▸ **Passage shown**
+-------+
PHP Coding Standards Changes

This is a follow-up to several changes proposed a few months ago.

While reading these changes, it’s important to keep in mind that they only apply to WordPress Core: you can (and should) choose practices that best suits your development style for your own plugins and themes. The coding standards are intentionally opinionated, and will always lean towards readability and accessibility over being able to use every possible language feature.

Closures (Anonymous Functions)

There was quite a lot of discussion around this proposal, particularly with regards to allowing closures as hook callbacks. Thank you everyone for your input, and for keeping disagreements respectful. 🙂

We do need a decision, however, and there were several key points that led to this:

  • It’s currently difficult to remove closures as hook callbacks. #46635 has several interesting proposals to address this in an entirely backward compatible manner.
  • While WordPress Core should strive to allow any callback to be unhooked, plugins have no such restriction.
  • The WordPress JavaScript Coding Standards allow for closures to be used, we should be aiming to bring the PHP standards in line with that.
  • The broader PHP world has embraced closures for many years, and have found ways to use them responsibly. We shouldn’t ignore PHP usage outside of WordPress.

With these points in mind, a conservative, but practical step is to allow closures as function callbacks, but not as hook callbacks in Core. Ultimately, we should be able to allow any sort of complex callback to be attached to hooks, but the Core APIs aren’t quite ready for it yet.

Coding Standards Change

Where appropriate, closures may be used as an alternative to creating new functions to pass as callbacks.

Closures must not be passed as filter or action callbacks, as they cannot be removed by remove_action() / remove_filter() (see #46635 for a proposal to address this).
+-------+
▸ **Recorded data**
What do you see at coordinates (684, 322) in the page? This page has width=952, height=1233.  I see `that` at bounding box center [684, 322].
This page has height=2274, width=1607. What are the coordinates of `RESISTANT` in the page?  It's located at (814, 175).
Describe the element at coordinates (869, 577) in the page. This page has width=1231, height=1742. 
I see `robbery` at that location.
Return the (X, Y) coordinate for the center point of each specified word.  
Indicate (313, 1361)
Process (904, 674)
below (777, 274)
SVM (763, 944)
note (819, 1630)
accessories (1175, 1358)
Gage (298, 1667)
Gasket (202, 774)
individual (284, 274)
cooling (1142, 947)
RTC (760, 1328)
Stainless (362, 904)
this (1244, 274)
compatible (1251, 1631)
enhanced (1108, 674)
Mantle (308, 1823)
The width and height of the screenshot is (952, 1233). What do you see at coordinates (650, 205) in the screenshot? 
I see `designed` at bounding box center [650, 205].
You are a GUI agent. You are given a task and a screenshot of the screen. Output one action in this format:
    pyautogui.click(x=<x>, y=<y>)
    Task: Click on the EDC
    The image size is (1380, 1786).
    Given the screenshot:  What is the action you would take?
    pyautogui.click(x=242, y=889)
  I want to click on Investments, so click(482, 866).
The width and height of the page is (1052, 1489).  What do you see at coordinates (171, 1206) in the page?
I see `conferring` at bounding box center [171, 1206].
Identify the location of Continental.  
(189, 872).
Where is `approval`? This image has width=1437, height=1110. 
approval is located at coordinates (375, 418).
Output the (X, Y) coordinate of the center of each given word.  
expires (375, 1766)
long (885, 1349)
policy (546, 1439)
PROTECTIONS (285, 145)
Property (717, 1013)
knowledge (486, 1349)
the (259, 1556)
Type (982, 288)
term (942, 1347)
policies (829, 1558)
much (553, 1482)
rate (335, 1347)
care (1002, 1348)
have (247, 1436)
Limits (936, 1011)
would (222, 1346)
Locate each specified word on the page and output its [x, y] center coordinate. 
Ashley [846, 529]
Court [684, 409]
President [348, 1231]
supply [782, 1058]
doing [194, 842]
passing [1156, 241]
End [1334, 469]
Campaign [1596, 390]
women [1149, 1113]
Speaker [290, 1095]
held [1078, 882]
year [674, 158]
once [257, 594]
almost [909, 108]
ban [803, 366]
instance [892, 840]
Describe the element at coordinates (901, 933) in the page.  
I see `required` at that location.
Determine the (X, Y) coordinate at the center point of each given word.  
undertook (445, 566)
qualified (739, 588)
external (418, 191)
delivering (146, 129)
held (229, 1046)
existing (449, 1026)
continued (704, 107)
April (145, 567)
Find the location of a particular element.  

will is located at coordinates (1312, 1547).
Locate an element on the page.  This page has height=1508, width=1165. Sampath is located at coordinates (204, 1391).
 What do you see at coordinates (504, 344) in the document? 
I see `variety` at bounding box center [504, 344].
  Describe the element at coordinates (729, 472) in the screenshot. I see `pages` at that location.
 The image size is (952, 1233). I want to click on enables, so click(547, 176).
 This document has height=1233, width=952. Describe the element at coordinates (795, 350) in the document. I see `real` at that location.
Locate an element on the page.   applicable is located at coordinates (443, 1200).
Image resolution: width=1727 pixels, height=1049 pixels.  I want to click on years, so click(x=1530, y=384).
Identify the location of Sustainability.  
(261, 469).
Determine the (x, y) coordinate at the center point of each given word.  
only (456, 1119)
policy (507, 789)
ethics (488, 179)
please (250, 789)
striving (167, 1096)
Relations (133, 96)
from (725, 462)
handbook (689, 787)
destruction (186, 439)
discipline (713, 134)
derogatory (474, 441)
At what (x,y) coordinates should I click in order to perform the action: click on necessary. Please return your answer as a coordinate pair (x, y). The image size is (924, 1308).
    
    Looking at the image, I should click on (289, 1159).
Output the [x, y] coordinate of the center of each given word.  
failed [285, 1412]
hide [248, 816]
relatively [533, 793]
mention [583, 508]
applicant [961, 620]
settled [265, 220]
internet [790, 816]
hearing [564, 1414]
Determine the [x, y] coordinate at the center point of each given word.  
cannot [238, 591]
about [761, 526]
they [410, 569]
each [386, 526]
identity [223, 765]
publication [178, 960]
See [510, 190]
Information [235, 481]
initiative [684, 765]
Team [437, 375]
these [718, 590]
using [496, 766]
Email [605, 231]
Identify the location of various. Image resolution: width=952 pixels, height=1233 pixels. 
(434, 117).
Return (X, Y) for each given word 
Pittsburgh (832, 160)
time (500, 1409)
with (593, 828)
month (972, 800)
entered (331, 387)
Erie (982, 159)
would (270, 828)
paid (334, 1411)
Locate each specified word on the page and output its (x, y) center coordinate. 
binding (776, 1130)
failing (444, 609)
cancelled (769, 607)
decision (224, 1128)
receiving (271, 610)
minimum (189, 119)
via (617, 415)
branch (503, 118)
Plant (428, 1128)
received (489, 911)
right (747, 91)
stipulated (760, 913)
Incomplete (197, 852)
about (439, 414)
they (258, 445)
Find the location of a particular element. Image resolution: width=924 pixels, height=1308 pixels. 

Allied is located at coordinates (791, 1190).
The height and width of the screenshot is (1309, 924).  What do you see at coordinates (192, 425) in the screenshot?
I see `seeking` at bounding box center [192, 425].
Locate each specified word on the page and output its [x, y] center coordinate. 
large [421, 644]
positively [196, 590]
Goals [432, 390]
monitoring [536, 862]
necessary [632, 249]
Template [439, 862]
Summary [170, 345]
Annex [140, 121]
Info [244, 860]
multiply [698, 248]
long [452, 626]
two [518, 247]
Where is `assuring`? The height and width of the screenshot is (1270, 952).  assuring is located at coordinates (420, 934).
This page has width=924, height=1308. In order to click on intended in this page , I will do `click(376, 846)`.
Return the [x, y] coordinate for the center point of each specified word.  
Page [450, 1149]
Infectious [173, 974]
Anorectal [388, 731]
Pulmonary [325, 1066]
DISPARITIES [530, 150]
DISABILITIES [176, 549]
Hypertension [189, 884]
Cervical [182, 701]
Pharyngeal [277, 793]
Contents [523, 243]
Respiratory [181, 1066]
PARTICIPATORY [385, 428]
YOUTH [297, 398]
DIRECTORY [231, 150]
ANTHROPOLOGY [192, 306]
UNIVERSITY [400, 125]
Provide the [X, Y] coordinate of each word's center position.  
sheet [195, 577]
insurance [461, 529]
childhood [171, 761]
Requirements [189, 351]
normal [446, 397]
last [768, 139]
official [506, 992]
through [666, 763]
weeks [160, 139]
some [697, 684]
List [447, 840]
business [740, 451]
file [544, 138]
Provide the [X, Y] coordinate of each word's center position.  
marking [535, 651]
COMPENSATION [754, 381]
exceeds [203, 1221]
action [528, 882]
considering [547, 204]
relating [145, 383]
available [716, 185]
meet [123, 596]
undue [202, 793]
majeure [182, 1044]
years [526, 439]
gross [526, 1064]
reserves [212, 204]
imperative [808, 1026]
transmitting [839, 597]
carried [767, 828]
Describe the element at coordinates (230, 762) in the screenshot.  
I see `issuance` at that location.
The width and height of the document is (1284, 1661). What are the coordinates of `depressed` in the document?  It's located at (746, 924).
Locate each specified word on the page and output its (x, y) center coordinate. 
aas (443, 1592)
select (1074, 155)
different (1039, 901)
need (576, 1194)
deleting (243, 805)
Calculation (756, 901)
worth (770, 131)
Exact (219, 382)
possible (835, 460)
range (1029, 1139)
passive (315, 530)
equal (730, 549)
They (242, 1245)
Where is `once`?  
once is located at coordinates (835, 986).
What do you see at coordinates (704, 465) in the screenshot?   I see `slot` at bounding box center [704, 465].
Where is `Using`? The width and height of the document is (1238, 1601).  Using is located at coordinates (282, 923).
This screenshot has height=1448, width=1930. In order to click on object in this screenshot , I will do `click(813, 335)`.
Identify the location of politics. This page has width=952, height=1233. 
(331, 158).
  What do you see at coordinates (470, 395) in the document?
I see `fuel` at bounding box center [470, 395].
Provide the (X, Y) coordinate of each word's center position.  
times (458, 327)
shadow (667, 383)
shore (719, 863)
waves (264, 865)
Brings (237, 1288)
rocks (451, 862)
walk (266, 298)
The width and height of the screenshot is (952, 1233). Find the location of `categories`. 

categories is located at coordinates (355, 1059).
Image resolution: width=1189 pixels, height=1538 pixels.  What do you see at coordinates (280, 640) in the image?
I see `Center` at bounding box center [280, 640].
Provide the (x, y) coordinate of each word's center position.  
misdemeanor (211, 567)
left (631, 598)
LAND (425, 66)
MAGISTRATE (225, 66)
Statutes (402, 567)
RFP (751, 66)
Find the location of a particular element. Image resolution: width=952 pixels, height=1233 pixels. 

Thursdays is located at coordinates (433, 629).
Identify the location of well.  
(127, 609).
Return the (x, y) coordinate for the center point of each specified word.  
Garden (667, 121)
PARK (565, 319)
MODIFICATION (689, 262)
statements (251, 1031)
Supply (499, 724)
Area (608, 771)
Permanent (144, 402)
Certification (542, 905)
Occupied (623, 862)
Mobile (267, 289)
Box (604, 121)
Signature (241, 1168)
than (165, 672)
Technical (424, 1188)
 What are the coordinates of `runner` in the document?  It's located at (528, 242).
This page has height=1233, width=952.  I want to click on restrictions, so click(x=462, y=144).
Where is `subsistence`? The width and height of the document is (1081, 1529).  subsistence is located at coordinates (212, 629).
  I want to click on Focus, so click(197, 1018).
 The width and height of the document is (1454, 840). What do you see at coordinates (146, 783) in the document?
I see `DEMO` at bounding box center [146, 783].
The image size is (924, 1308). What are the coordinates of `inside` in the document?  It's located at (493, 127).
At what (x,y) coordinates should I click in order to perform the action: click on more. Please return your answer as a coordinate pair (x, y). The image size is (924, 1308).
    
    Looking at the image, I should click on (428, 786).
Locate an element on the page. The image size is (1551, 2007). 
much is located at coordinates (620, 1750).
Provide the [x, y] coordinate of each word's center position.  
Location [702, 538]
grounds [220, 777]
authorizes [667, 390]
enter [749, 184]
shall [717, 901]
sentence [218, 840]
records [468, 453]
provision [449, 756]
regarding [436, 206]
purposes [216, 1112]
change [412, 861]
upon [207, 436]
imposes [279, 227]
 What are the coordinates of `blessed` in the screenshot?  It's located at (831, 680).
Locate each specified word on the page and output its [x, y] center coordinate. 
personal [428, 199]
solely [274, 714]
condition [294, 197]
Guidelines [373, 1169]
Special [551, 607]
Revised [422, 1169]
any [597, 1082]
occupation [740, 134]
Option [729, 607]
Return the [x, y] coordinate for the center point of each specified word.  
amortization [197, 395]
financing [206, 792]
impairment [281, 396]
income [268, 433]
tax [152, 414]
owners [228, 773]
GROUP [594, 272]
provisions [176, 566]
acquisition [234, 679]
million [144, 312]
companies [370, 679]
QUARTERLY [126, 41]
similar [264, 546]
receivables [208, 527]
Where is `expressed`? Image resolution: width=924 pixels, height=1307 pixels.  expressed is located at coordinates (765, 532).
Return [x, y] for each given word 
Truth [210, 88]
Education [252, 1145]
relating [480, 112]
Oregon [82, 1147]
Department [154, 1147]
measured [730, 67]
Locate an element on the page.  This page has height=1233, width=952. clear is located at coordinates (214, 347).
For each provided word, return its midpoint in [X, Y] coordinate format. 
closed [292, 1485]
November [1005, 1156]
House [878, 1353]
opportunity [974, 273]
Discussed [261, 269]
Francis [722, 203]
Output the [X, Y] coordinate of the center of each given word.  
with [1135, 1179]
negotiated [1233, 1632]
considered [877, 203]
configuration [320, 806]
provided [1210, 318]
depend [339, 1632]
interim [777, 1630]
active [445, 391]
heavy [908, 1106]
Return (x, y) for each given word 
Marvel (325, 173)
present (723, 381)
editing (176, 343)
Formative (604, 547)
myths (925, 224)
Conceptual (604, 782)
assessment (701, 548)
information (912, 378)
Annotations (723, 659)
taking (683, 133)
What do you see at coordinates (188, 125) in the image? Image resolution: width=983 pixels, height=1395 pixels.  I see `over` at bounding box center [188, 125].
+-------+
▸ **Task instructions**
Copy the PHP coding standards passage from the words "While reading these" through "Closures (Anonymous Functions)", switching "opinionated" to "prescriptive".

▸ **Reply**
While reading these changes, it’s important to keep in mind that they only apply to WordPress Core: you can (and should) choose practices that best suits your development style for your own plugins and themes. The coding standards are intentionally prescriptive, and will always lean towards readability and accessibility over being able to use every possible language feature.

Closures (Anonymous Functions)